• **Your goal**: Return all lines from the listing below in which "width" appears.

• **Dataset excerpts**:
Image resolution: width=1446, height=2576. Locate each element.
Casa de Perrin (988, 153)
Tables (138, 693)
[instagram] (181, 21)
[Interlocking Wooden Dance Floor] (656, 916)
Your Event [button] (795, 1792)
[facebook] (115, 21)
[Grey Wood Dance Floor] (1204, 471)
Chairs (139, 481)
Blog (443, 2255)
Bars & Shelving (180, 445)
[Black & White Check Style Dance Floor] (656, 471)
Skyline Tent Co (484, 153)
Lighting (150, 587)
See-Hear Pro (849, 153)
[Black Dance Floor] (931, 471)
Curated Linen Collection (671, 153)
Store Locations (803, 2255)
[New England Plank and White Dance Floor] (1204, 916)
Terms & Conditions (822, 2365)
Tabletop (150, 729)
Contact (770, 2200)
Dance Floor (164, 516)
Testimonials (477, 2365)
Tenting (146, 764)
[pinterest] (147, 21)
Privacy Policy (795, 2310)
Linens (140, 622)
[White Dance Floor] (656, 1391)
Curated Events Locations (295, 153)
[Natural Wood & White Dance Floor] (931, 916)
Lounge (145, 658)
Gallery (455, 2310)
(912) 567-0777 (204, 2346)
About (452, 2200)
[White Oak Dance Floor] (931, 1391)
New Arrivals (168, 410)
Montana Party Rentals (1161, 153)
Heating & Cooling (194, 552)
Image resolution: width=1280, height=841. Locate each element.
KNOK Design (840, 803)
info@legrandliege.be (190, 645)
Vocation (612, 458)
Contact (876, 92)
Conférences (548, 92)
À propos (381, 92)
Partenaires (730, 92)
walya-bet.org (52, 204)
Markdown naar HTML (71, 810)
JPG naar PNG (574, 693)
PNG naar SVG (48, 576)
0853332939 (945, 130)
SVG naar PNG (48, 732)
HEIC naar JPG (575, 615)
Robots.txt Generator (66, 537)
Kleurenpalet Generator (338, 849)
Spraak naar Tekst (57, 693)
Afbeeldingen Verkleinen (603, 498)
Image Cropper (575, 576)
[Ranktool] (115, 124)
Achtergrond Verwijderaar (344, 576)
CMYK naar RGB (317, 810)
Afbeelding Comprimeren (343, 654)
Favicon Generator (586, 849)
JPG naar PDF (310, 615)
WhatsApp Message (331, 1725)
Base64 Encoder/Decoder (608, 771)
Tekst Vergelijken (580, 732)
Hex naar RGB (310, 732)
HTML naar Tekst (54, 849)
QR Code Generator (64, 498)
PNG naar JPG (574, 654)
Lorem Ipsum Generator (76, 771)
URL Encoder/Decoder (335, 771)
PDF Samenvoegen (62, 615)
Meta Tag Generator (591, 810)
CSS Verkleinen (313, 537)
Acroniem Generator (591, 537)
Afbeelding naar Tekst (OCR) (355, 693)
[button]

• **Task solution**:
Image resolution: width=1446, height=2576. Locate each element.
Image resolution: width=1280, height=841. Locate each element.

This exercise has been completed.